#### Work order:
Look through the material below and copy every line containing the word "computer".

#### Data in this exercise:
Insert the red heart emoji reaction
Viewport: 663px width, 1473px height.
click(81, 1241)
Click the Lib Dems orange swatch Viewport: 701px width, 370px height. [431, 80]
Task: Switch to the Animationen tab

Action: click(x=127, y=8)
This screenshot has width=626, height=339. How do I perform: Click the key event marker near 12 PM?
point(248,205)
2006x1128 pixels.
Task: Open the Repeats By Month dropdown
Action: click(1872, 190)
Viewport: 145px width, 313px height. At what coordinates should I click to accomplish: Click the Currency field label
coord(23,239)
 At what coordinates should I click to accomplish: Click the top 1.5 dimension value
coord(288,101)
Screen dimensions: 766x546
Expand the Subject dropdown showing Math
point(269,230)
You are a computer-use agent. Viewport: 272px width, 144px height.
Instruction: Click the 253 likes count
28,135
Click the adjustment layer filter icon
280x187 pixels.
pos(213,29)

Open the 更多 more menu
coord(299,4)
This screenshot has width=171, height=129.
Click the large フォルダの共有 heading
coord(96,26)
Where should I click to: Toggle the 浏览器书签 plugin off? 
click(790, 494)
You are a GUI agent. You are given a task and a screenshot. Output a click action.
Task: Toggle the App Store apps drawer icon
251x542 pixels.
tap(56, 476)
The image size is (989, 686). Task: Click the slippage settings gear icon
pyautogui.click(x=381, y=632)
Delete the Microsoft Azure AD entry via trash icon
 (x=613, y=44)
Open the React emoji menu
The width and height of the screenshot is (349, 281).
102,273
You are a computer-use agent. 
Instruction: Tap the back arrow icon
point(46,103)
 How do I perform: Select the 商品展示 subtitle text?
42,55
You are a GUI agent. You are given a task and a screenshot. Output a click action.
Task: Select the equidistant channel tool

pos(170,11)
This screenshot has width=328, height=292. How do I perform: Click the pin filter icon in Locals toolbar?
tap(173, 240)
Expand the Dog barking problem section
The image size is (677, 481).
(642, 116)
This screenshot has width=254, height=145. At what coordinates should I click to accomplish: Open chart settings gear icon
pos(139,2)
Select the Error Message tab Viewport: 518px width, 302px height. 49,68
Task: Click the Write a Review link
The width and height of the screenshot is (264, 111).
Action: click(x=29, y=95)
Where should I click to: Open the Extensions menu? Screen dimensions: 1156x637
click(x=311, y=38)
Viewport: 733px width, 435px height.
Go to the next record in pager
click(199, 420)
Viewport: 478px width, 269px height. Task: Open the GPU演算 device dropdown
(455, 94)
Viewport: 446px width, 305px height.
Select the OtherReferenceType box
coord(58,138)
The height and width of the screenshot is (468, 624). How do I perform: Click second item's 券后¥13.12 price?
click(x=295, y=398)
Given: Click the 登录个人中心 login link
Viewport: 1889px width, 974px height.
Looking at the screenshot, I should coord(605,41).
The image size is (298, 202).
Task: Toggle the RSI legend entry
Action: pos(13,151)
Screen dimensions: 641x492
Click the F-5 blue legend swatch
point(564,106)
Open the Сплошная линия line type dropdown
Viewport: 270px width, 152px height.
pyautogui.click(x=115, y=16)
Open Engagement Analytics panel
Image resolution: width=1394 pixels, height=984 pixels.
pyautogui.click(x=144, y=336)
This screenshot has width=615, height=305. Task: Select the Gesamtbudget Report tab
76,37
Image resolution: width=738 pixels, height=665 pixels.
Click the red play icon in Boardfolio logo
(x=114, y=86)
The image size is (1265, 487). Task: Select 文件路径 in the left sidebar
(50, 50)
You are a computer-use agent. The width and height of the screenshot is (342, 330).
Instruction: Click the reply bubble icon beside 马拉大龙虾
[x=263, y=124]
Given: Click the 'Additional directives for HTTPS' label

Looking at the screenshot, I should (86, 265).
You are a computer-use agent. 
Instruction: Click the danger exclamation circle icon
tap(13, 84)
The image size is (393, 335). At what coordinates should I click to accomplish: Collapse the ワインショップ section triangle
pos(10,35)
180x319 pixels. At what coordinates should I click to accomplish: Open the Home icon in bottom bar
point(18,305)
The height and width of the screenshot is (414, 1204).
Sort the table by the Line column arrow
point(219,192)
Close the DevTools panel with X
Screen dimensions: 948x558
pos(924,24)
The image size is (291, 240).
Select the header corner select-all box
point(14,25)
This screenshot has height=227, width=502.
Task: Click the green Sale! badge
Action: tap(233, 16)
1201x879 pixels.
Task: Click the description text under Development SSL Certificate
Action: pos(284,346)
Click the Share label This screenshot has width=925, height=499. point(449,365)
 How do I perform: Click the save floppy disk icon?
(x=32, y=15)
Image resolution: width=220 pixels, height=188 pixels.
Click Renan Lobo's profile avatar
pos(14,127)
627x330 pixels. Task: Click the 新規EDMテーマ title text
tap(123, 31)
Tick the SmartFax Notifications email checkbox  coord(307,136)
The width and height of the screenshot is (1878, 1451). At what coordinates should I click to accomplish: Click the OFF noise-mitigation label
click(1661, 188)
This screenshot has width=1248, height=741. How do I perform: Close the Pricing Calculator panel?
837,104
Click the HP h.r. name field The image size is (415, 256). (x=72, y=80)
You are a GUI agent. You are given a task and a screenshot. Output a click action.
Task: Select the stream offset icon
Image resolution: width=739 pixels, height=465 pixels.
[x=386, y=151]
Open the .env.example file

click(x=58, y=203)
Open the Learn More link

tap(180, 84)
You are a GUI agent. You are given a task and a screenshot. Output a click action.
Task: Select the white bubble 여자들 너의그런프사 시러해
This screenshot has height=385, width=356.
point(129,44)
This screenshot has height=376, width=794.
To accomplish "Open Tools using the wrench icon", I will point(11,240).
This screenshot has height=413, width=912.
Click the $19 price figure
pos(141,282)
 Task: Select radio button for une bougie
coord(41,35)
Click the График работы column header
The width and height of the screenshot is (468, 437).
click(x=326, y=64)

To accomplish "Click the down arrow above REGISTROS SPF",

#### Your solution:
You are a computer-use agent. Viewport: 272px width, 144px height.
You are a computer-use agent. 
You are a computer-use agent. The width and height of the screenshot is (342, 330).
You are a computer-use agent. 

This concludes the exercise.